Bob Jenkins, president of FRC, said in a statement, "In our interviews with industry leaders, we learned that the core/satellite approach has proven to be an effective way to introduce investors to ETFs. One important finding from our research, however, was that the terms 'core' and 'satellite' had different meanings to different people. ETFs and mutual funds are now used in both core and satellite, and so are active and passive strategies. RIAs are also blending strategic and tactical approaches, due to client demand for downside protection."
Jenkins went on to say that the study showed that the wide variety of markets and the strategies used to reach them were due to two factors: "The market is relatively young, and firms see many options for market expansion, in terms of investor types, situations and goals, as well as distribution channels. The potential use of ETFs in retirement plans is an example … this opportunity is frequently viewed with optimism, but not always."

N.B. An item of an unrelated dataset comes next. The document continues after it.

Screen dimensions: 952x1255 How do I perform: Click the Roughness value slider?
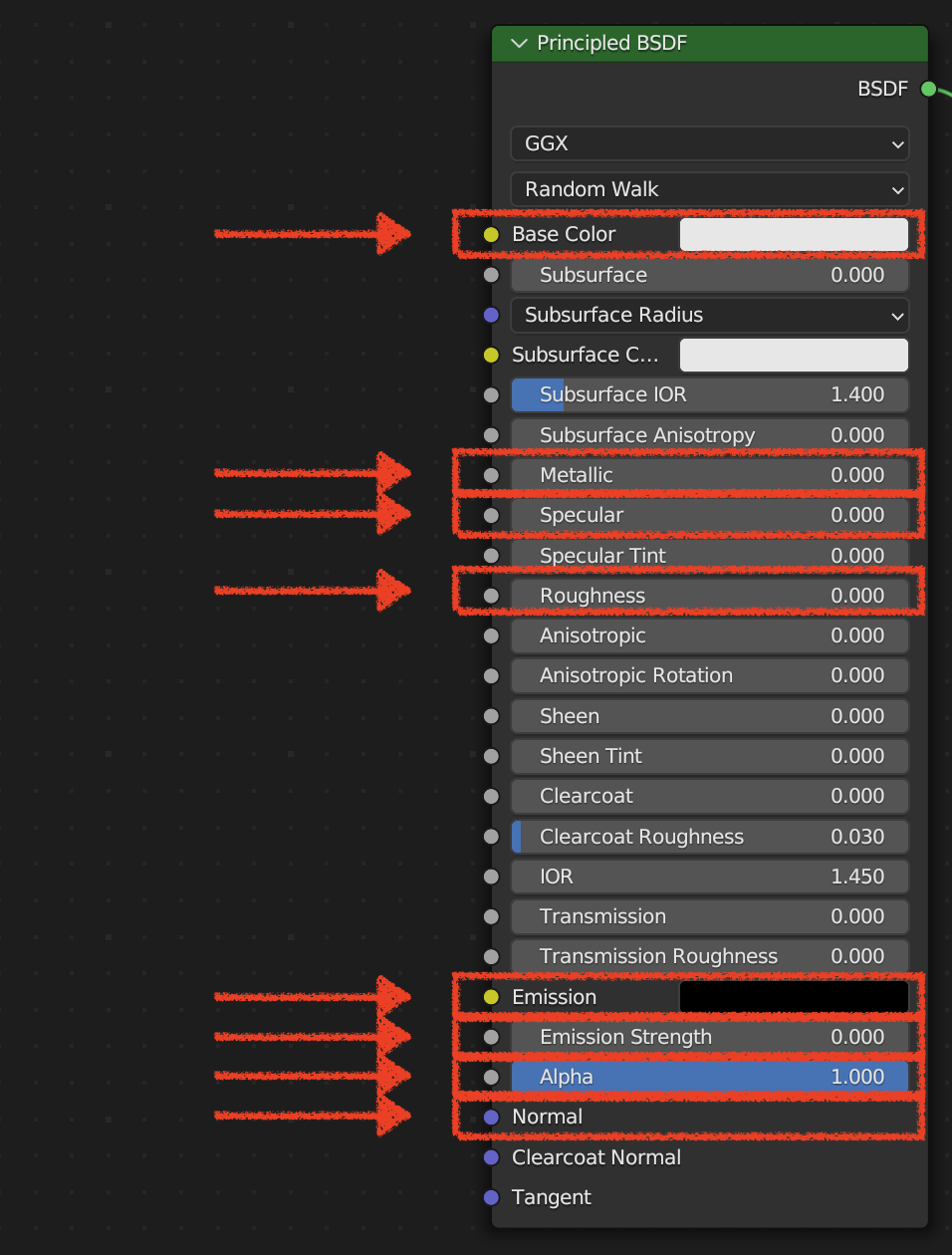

Channel alone—whether wirehouse or direct to consumer—cannot adequately capture investor sophistication, he continued. But while there is room for optimism, there is also a need for caution.
"As we analyzed the approaches of firms in the industry regarding investment situations and channels," said Jenkins, "we have come to believe that there is room for all types of thinking, from traditional to groundbreaking. However, with the likelihood of more competitors in the fray, success in the future will rely upon strategic vision combined with well-conceived and comprehensive marketing processes. As the industry matures, poor marketing execution can doom otherwise visionary product and distribution concepts."